One high school student’s story of homelessness and her rise to the top of her class is captivating people around the country.
Seventeen-year-old Megan Faircloth will graduate Monday as valedictorian of East Wake High School in Wendell, North Carolina, and attend Stanford University on a nearly full four-year scholarship.
Faircloth and her family were homeless for most of her junior year and the beginning of her senior year after they were evicted from their house in November 2015. The family would spend their days trying to come up with the money to afford a motel room. Most days they wouldn’t get a room until midnight, which is when Faircloth would finally start her homework. She was in seven AP classes at the time.
If a motel room wasn’t an option, Faircloth, her mom and two siblings would sleep in the car.
The family moved in with one of Faircloth’s siblings in July 2016, but a month later they were facing eviction. They moved into their own house in Wendell that October.
Faircloth said in an interview with The News & Observer that she would use her time at school to forget her personal problems.

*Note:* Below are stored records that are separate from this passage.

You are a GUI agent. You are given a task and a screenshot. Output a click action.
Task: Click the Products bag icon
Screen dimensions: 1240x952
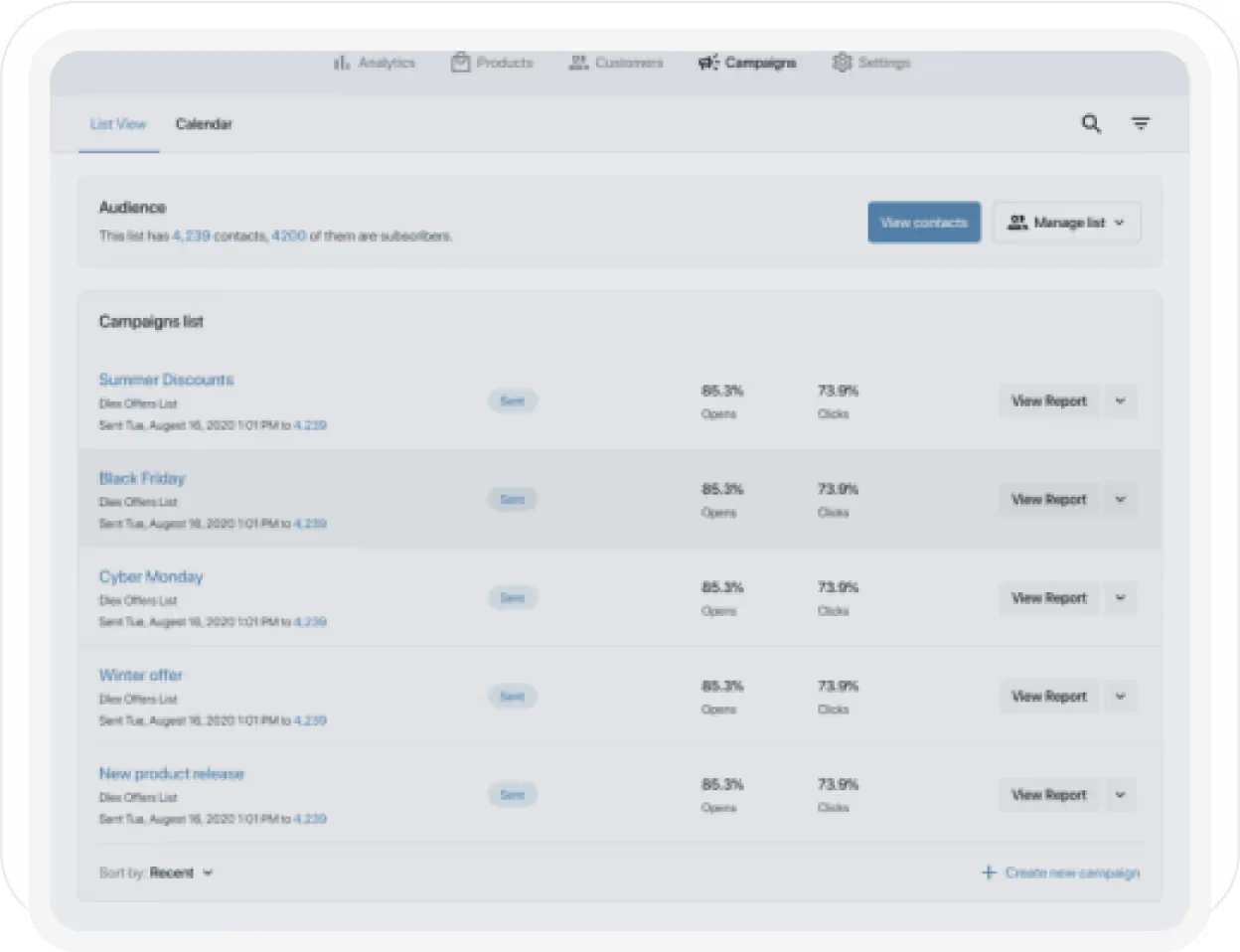460,62
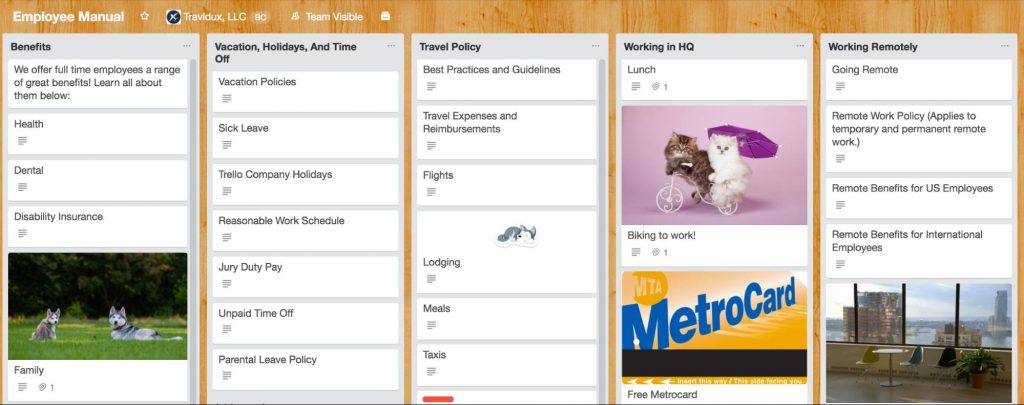Click attachment icon on Biking to work card
The image size is (1024, 405).
pyautogui.click(x=656, y=253)
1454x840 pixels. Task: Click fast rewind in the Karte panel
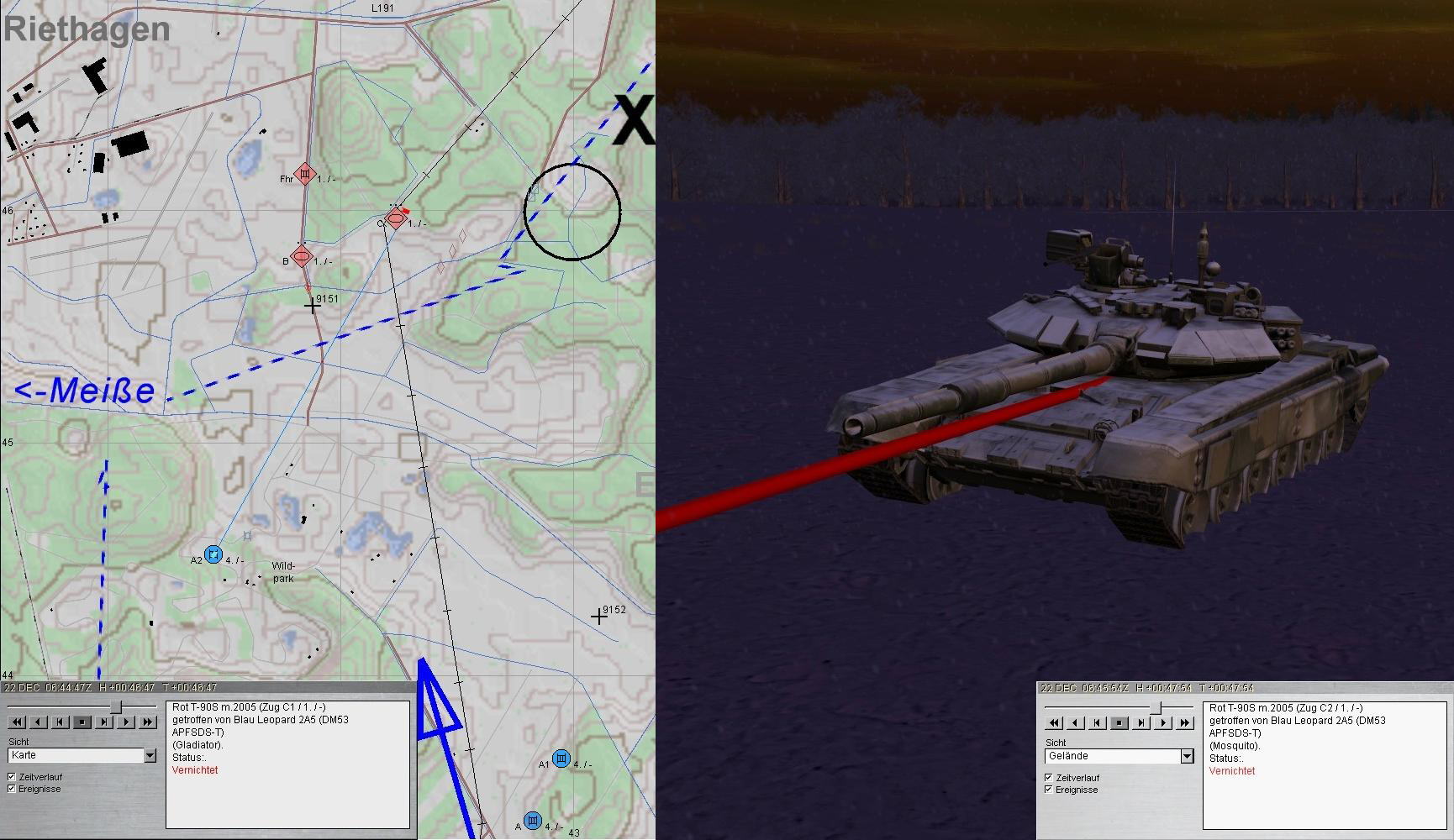point(17,722)
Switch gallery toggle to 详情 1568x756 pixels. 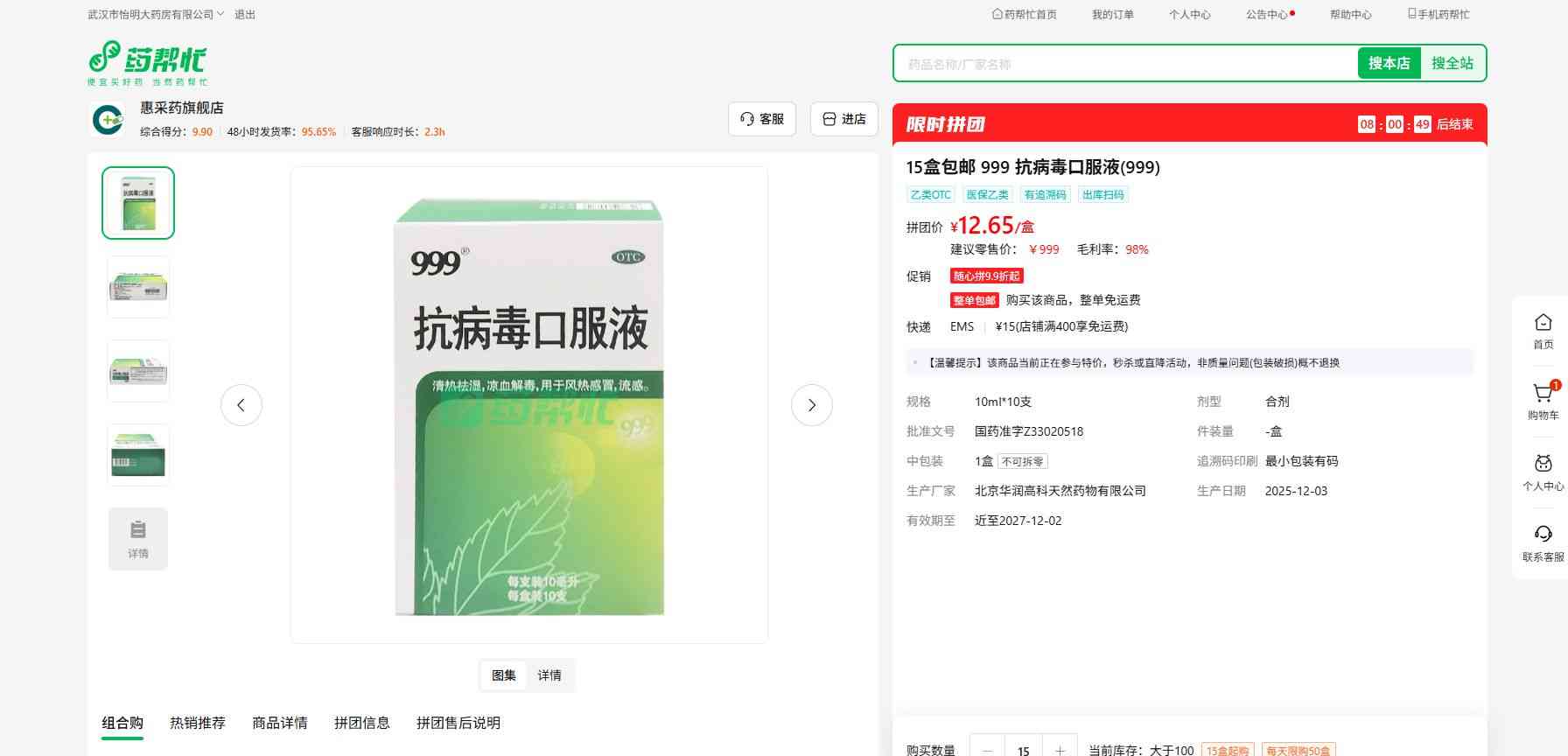pos(550,676)
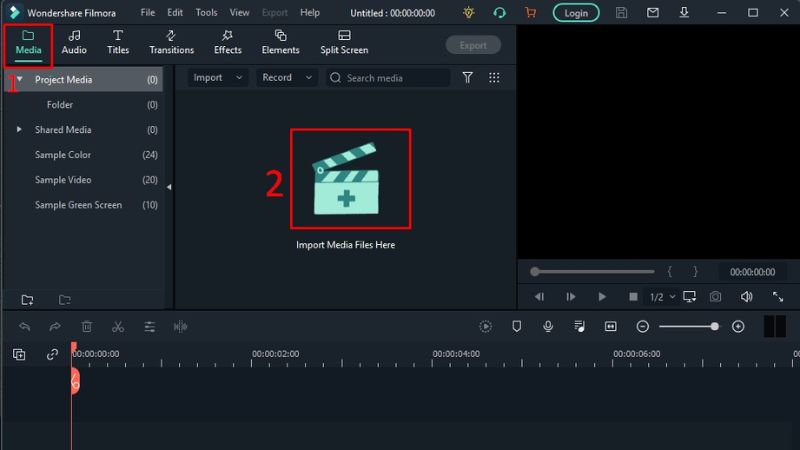Click the Import Media Files Here clapperboard
Viewport: 800px width, 450px height.
[x=345, y=178]
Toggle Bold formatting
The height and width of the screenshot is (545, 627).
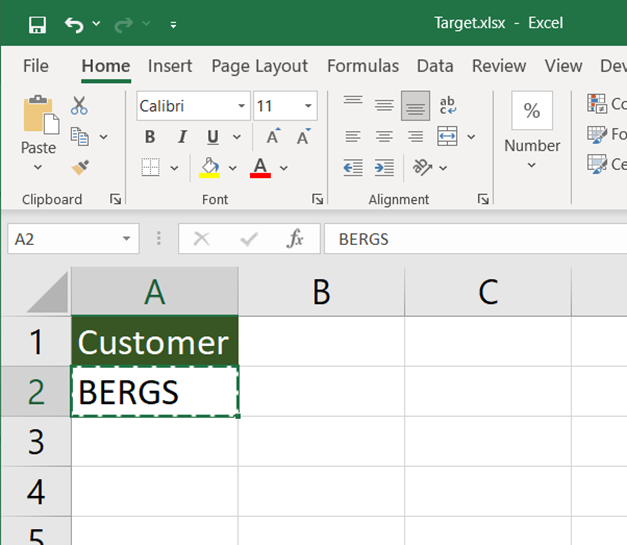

“When I got to school, it was like a relief and I felt I could totally dedicate myself to it,” she said. “My teachers treated me as though I was equal with the other students. I feel like I wouldn’t be here if not for them. They didn’t care where I lived. I was only judged by the quality of the work I was putting in. It was like an escape.”
Faircloth shared her story with her peers at an awards ceremony at the school on June 2 and received a standing ovation. She plans to study English and education at Stanford as a result of the teachers who helped her in her time of need.
“Getting into Stanford was a gift but wasn’t anything I did entirely by myself,” she said. “My teachers helped me, so I want to give it back and give it to other people.”